Sunday, February 24, 2013

The Amazon World

Over the past week or two....a great deal of government man-hours have been put into looking at Amazon and how it works.  There's a general gut feeling.....at least expressed in media reports and interviews....that the German government isn't happy about way that Amazon works.

Working hand in hand with the government leadership....are journalists....who are simply journalists.  They aren't business graduates from some university....they usually are journalist graduates.  So they've taken to the Amazon story with some humble mistakes attached to their reporting.

Unlike business operations of sixty years ago....today, if you want to start any company and you've been through the MBA program and understand processes, then you have a business model.

You basically write a concept.  You develop the idea.  You have a few standards that are set in stone as how you operate the business, and cut corners.  By the time that you move into a community....you've set your advertising into place, given a dozen people hand-outs to do every Saturday for a month or two, and devised specials to get the original crowd of devoted customers into accepting your operation.

Business models are the lifeblood of a business.  You can write a great plan, implement, and twelve months into the attempt....admit defeat.  There were simply variables that went beyond your model (local political figures uncooperative with your business, limited parking as growth started, advertising never achieving results, etc).  Most people consider these failed attempts as simply a lesson learned, find a job for a couple of years, regroup, and make another run five years later.  You learn from mistakes.

So you start to look at comments from German Federal Employment Agency's chief, Frank-Juergen Weise.  Herr Weise is an expert on employment and the ethics of such.  Has Herr Weise ever written a business model?  I doubt it.  From the internet, it appears most of his education background has been in economics and social sciences.

From the Die Welt interview,  you get the impression that Herr Weise would like to limit government regulations to only occasions that really demand a significant change.  The agency will readily admit that they are still looking into allegations against Amazon.  It may be months before they come to a clear conclusion.

The comments from journalists that these 'new' companies entering into Germany have only American managers?  Mostly all false.  What Amazon probably did do was bring some other European managers with background in the business model and put them through a German language class in a hurry.  Grammar checkers?  Oh my....that would be great, but typically German companies don't hire such people.  But German newspapers...like the Die Welt journalists....have the grammar checkers to ensure things are always written right.
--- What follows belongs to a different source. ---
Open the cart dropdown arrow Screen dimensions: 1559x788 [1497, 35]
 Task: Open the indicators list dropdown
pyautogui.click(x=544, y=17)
So we finally to the Amazon business model.  It works primarily because your real profit season is early fall until after Christmas.  You need more employees for a four-month period.  For the rest of the year, you manage with a normal staff.

The old German model was that you had your regular staff simply go to longer hours for solely the month of December, and you did the best you could....without hiring any more employees.  If you couldn't react to larger-than-normal sales....no big deal.  You just accepted the fact that if the sale couldn't be made, it wasn't a big deal.

Amazon has a business model which says they bulk up to maximum strength.  They've done the research and know the right number of employees to have at critical times.  They can forecast it and have proven the bulk-up tactic works in every single case.  They can even go back and say the Christmas season of 2012 was a complete success....then turn to admit bringing in the Spanish workers might not have been smart, and the security team had issues.

In business, you admit mistakes, learn from them, and hope to never repeat them again.

So we turn to the journalists.

Journalists have no business models.  Oh, they will admit they know interview procedures, how to quote, how to write damning articles, or how to lay out facts when necessary.  Whether the newspaper or news team ever makes a profit....is not their business.  It's the job of the editor to count up subscriptions, advertisements, and eventually determine a profit margin.  Pay-raises only come....if you sustain a profit.  Better journalists only move up....if the paper can show income to sustain them.

The ARD and ZDF folks don't worry much about this.  They know the TV tax angle to this and have a business model related to that.  They can't lose....unless the public starts to get the politicians angry and hostile over TV taxes.

Business models are a nasty reality to the modern business world.  You can't survive without them anymore.  In the German business world....you upsize or downsize at the right times, and squeeze every Euro out of what you make.  Success....is more about a good business model, than a bad business model.